А теперь поди сыщи его – не видать ни стёжек, ни дорожек, только вдоль большака да по обочинам Репейного просёлка, указывая на затерянный путь, всё ещё торчат, набекренясь, заменяя верстовые столбы, будылья какого-то непролазного дурнопьяна да высоченного борщевика, перемежаясь с нещадно изломанными осенскими ветродуями дикими зарослями татарницы.
Шастает туда-сюда вдоль по долу хлёсткая позёмка – сикось-накось, с подковыркой. Поедом съедает, белым полымем обжигает лицо, руки костенеют сквозь варежки. Повернёт лихоманка, куда вздумается, пройдётся по равнине вдоль да поперёк и вдруг ни с того ни с сего уляжется, заласкается, подожмёт до поры до времени хвост. Прилижет долину, прям-таки застывшая морская зыбь, гладью гладь, хоть как смотри – не придраться.
И полегчает на сердце… Правда, затаится по округе такая тишь, будто после похорон на полузаброшенном погосте. Лишь иногда нет-нет да объявится откуда ни возьмись игинской старожил, никогда не покидавший хуторской округи, величественный стрепет. Проплывёт дивный птиц, распластав свои крыла, не нарушая всевселенской дреми над потонувшими в собольих мехах приречными красноталами, над ещё не утрамбованными, но уже поскрипывающими под валенками перемётами, над шапками снегов, нахлобученных, словно заячьи треухи, на сенные копёшки и соломенные стога. Очертив пару кругов, повернёт к полудрёмному, густо засыпанному первозимьем хутору обогреться в печных дымах, протянувшихся сквозь вечернюю зарю до самой звёздной бездны.
По случайной случайности закинет Жучка деда Пущая репьястую свою морду ввысь, наткнётся взгляд её на стрепета. Звягнет, обтявкает она его от всего своего застылого сердца, и где-то на другом конце хутора, не разобравшись, что к чему, а запросто так, с бухты барахты, из собачьей солидарности, через минуту-другую откликнется закадычный сотоварищ её колченогий Полкан бабки Спиридонихи.

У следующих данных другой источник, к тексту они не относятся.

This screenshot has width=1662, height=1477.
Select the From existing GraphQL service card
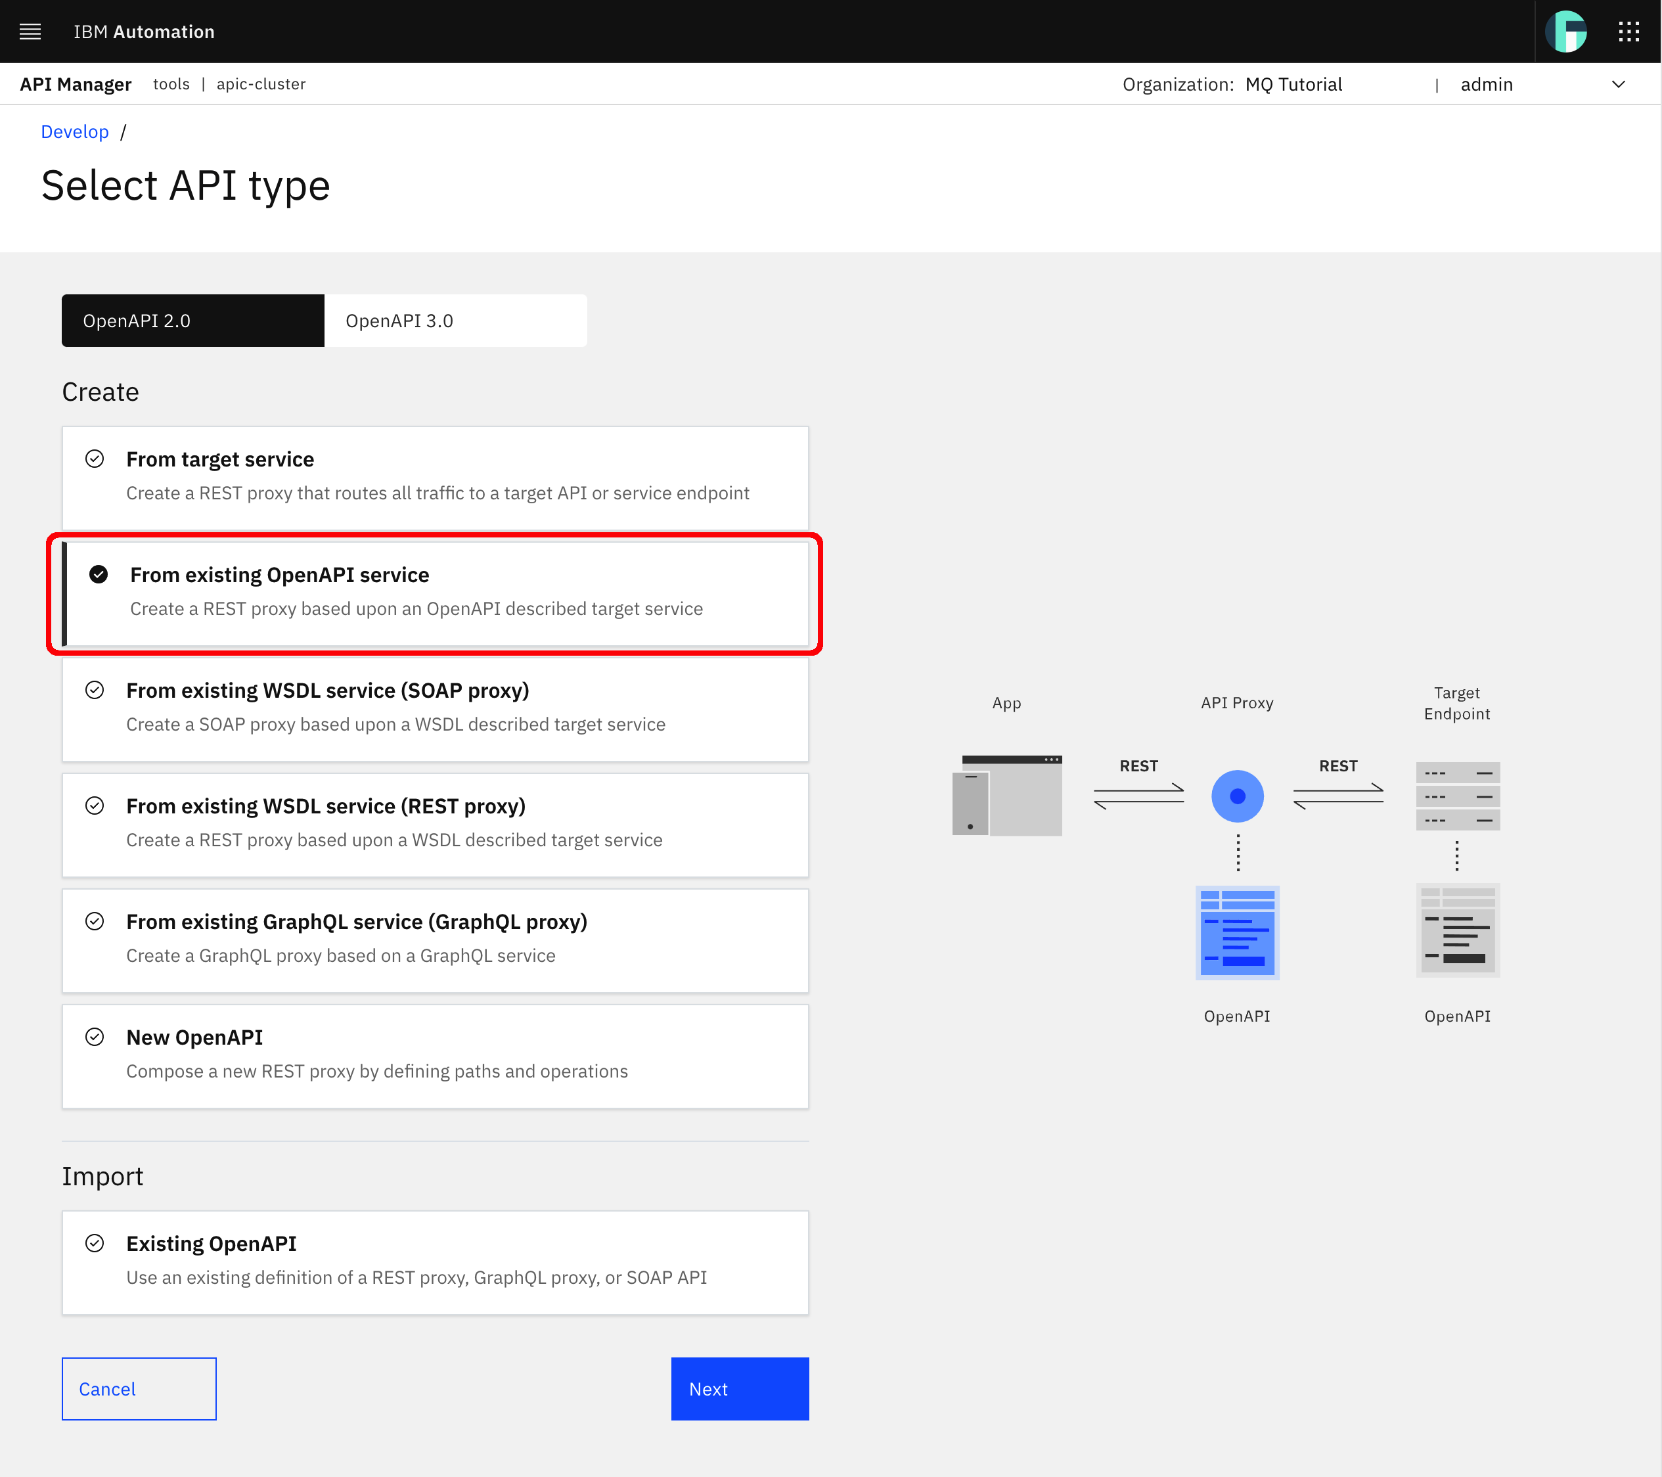(436, 940)

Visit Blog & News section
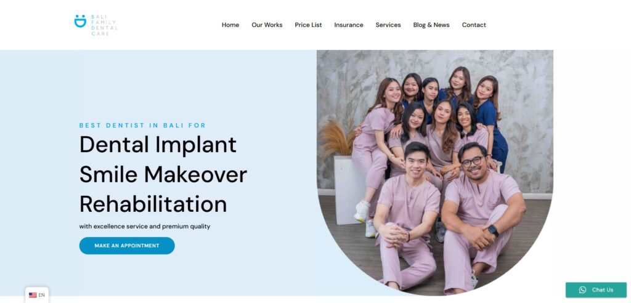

И опять – безжизненная тишь…
Но это только кажется, что округа вымерла на веки вечные. Поди выйди в Ярочкино поле. Копни валенком поглубже, разгреби: брызнут яркой зеленью – живы! – согретые пуховым снеговым одеялом, убаюканные заунывными песнями северных ветров озимые хлеба. Хоть и прищипнул их морозец, хоть и пали они под ним наземь, но житное зерно таит в себе такую силищу, такую мощь, что не страшны ему ни лютые осенские гололёды, ни зимняя каляная стынь.
Подойдёт пора – только дождись! – ярое апрельское солнышко сделает своё извечное дело – растопит наносы, слизнёт с зеленей ледовую корочку. А как заюлькает над полем первый жаворонок, к тому времени, будь спокоен, встанут они, распрямят свои молодые стебельки и ну! – пустятся в рост.
И снова там и тут выголубятся в жите васильки, зашныряют вездесущие полёвки. Снова к Троице пойдут по ним густые сизые да молочные волны. А к Петрову дню выйдет в поле мужик, разотрёт в ладони золотистый колос, вдохнёт в себя его ни с чем не сравнимый запах, спробует-пожуёт, и потечёт новина́, спелое молодое зерно, в закрома да на мельницы. А самое лучшее, самое отборное, как велось извечно, ляжет по осени в землю, чтобы опять выдюжить лихозимье и с первыми вешними лучами возродиться к новой жизни.